A beach with no sand
Imagine you’re at a beach with no sand - but countless tiny shells! That’s Shell Beach. The water here is highly saline, and together with the high temperatures generates ideal breeding conditions for shells. Shell predators cannot cope with them and so the shells can live virtually untouched. Strong winds single out the shells and deposit them with each tide on the beach. Layers are known to build up to 9 metres.
This beach especially thrills Japanese visitors because the pollution levels in their own country do not allow many shells to occur on its beaches. So to them Shell Beach, not Monkey Mia, is the prime attraction of Shark Bay.
According to the local tour guide Shell Beach stretches almost all the length of Lharidon Bight (about 110 km), not just the small line tourists are brought to. The old layers of shells harden with time until you can virtually saw them into solid blocks and use them to build houses.

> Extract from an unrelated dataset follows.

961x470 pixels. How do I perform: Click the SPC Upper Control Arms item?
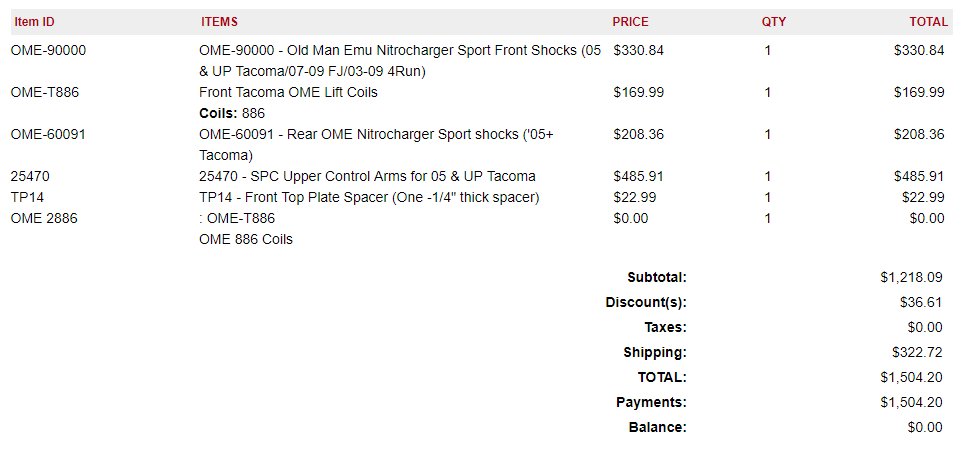click(367, 176)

The newly arrived shells are ground into powder which is rich in calcium and used for bird or chicken feed so these animals develop a hard egg shell.
Another attraction at Shell Beach is the stromatolite growth. Do not mix this up with the actual (large) stromatolites at Hamelin Pool. The ones at Shell Beach are very, very small and only visible at low tide and when the wind is calm. But as an inexpensive alternative to a tour to Hamelin Pool they’re quite interesting.
If you’re into geology you might want to read about the Stromatolites at Lake Thetis (Pinnacles National Park).
Eagle Bluff lookout
If you take a tour to Shell Beach you’ll probably visit Eagle Bluff on the way as well. From this lookout on top of a steep cliff you can watch birds nesting on the islands below, sharks looking for prey near the shore and white hills in the far distance, where salt is shipped for Japan and Indonesia.